MineGame can be used for any hard rock mining application and for any diesel, electric or automated loader, truck or drilling application.

“It is a de-risking tool for customers,” adds Skinner. “Showing customers the optimal place to put a charging bay or passing bay or how to avoid traffic congestion can save them millions. And it gives them peace of mind before they start digging.”

Through constant development, MineGame has become so powerful that it calculates complexity beyond the capability of the human brain.

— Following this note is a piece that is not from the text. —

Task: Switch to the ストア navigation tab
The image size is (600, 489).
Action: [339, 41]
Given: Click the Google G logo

Its main features are its speed, geospatial accuracy and how clearly it shows results.

“The geospatial accuracy is very important because the duty cycle of a truck tramming flat for four kilometers will look completely different to the same truck tramming up a ramp,” says de Meyer. “And whereas an Excel tool shows a static linear progression of output from, for example, simply adding trucks to the operation, MineGame works out at what number of trucks congestion will occur and when output will then flatline. MineGame takes into account all interactions.”

“Each mine is unique,” adds Skinner. “So a battery-electric vehicle is going to operate differently every single time. MineGame considers the dynamics of the entire operation. And it is fast. It can produce results in a couple of days and we can do iterations quickly. It is also very easy for customers to understand what they are looking at, especially with the animation it produces of vehicles moving and interacting inside the mine. This is a wow factor with customers. They automatically recognize their mining operation because they have this 
3D view of it. Some customers 
even present these animations for board approval.”

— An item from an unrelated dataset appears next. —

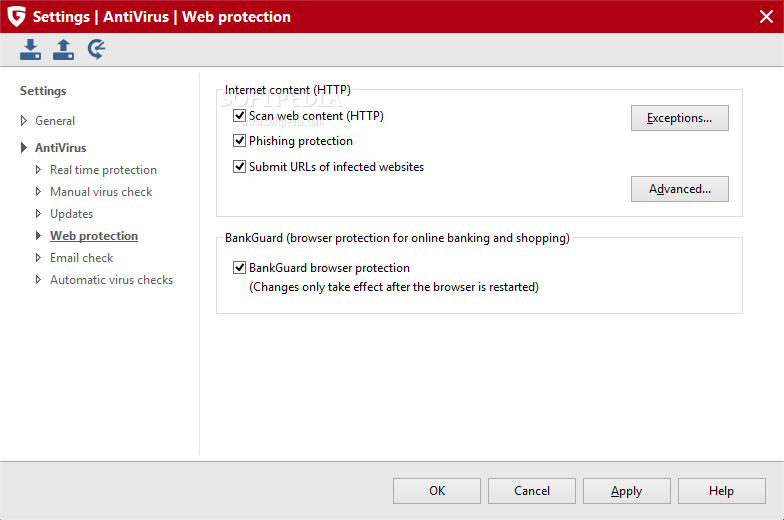784x520 pixels.
Task: Uncheck Submit URLs of infected websites
Action: 240,167
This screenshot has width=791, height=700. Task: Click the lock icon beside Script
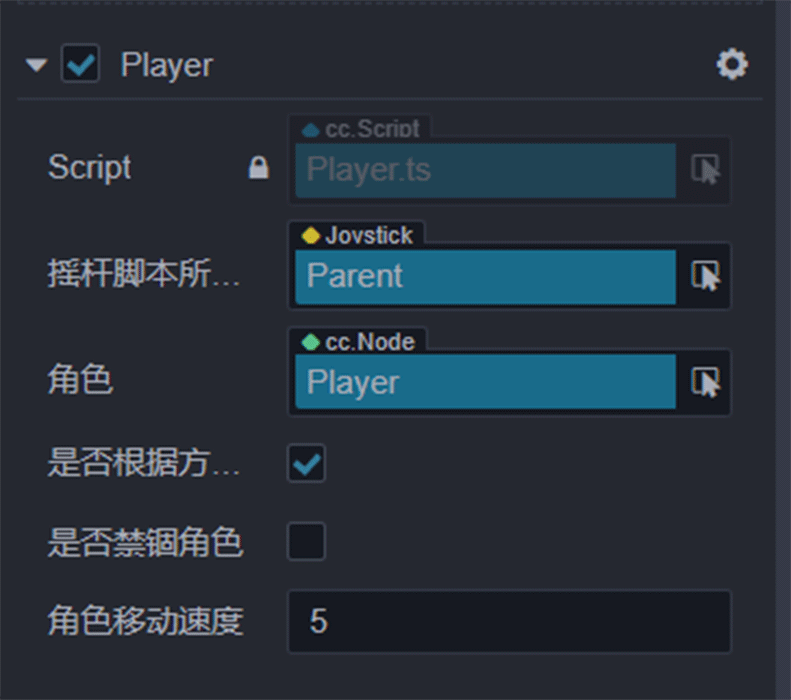[258, 168]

MineGame has now been used at around 80 customer sites around the world. “Customers love it,” says de Meyer. “They want to know where 
they can buy it. And it gives us the 
edge that no other company has. MineGame’s speed and accuracy is incomparable with any other simulation tool currently available.”

“MineGame puts us into the DNA of a project,” Skinner concludes. “It enables us to work in partnership with the customer to change the way mines are operated in the future.”

Turning corners – customer cases

There are around 80 MineGame customer use cases. These include:

MineGame showed how a wider turning radius at a slow corner in an operation in Ghana would speed up traffic and reduce a lost opportunity cost of 45,000 USD per shift.

MineGame was used to simulate the use of a non-mining truck that a customer in Spain wanted to use underground. It showed the customer’s targets could not be achieved with this solution but that it would be
possible with a Sandvik 63-metric-ton automated truck.

MineGame showed one customer how using a battery-electric vehicle compared to a diesel vehicle would result in an energy reduction of
80 percent, an 86 percent reduction in energy costs and a 98 percent reduction in total CO2 emissions.